** start of RECORDS FOR THE TASK **

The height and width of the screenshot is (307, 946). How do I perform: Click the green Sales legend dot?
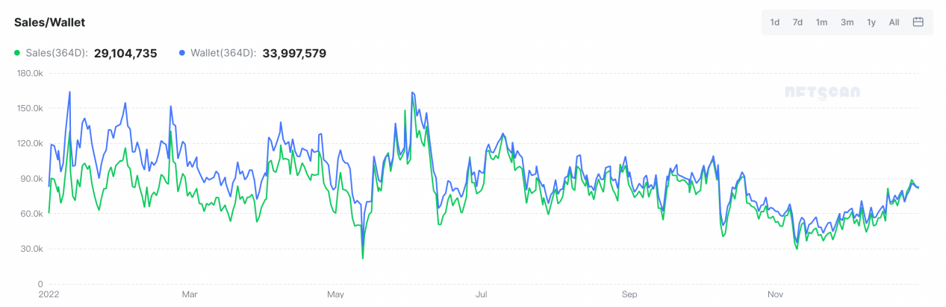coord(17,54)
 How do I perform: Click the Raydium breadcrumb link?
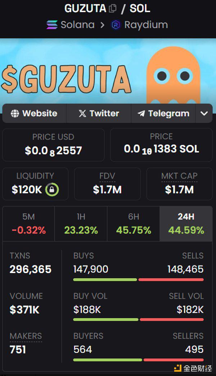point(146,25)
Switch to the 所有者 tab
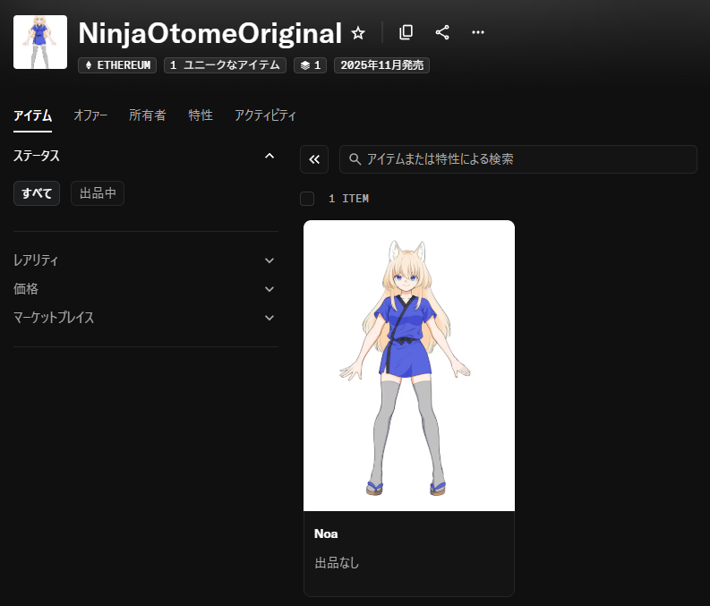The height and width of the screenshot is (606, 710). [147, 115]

** end of RECORDS FOR THE TASK **

→ **EXERCISE GOAL**
Please recast the lines from the one containing "How do I perform: Click the Raydium" through the last line above, both included, as a JSON list of strings, one string per line, skipping any blank lines and leaving out the pictures.

→ **RESULT**
[
  " How do I perform: Click the Raydium breadcrumb link?",
  "point(146,25)",
  "Switch to the 所有者 tab",
  "The height and width of the screenshot is (606, 710). [147, 115]"
]